Rewrite the rows from the start of the records through the row containing "THÈMES EN EMC", replacing "GUI agent" with "desktop agent" and leaving everything else unchanged.
□ □ □ □ □ □ □
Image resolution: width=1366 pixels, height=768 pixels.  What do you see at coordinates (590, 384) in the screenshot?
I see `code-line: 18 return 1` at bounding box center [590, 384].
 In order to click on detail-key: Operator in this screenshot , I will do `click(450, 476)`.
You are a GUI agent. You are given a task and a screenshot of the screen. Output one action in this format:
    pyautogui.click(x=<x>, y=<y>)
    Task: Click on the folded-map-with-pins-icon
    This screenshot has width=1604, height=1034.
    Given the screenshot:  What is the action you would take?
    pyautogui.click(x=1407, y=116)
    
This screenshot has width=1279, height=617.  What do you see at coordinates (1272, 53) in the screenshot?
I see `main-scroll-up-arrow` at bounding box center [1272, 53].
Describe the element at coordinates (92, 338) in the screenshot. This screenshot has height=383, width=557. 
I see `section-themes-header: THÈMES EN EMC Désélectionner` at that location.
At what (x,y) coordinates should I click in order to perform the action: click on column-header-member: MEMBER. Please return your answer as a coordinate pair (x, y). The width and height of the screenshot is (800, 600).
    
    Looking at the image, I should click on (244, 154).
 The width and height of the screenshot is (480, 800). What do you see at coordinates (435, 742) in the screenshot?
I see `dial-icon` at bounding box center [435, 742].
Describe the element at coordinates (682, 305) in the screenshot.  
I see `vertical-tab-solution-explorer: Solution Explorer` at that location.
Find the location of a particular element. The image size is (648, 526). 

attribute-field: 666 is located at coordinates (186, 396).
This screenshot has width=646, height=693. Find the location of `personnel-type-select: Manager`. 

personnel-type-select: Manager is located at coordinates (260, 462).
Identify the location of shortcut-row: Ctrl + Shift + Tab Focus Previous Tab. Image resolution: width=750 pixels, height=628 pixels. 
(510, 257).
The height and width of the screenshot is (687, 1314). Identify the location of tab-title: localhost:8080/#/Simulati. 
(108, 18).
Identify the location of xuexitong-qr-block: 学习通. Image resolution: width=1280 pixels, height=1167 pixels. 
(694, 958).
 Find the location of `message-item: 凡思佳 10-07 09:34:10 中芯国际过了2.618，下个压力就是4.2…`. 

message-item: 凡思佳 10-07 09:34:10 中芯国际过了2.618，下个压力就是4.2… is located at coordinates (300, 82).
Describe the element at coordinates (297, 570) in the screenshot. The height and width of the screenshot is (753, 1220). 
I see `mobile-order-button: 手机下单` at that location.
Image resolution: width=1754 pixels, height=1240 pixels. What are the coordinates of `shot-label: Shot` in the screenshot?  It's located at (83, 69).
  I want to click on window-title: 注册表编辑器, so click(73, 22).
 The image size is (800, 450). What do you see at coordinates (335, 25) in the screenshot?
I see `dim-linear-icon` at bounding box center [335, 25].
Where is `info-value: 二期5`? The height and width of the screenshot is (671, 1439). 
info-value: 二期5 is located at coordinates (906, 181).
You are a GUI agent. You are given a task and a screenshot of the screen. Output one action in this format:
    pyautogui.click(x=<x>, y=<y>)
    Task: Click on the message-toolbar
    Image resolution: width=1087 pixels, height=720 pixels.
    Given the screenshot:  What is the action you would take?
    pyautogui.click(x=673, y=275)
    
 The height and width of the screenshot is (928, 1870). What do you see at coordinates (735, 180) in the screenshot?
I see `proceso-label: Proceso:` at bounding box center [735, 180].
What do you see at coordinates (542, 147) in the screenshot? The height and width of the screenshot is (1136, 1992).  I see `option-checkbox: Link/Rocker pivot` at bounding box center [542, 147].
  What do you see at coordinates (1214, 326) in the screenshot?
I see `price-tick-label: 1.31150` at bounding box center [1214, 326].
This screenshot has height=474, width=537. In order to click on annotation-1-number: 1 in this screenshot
□ □ □ □ □ □ □
_Written solution:_
Image resolution: width=1366 pixels, height=768 pixels.  What do you see at coordinates (590, 384) in the screenshot?
I see `code-line: 18 return 1` at bounding box center [590, 384].
 In order to click on detail-key: Operator in this screenshot , I will do `click(450, 476)`.
You are a desktop agent. You are given a task and a screenshot of the screen. Output one action in this format:
    pyautogui.click(x=<x>, y=<y>)
    Task: Click on the folded-map-with-pins-icon
    This screenshot has width=1604, height=1034.
    Given the screenshot:  What is the action you would take?
    pyautogui.click(x=1407, y=116)
    
This screenshot has width=1279, height=617.  What do you see at coordinates (1272, 53) in the screenshot?
I see `main-scroll-up-arrow` at bounding box center [1272, 53].
Describe the element at coordinates (92, 338) in the screenshot. This screenshot has height=383, width=557. 
I see `section-themes-header: THÈMES EN EMC Désélectionner` at that location.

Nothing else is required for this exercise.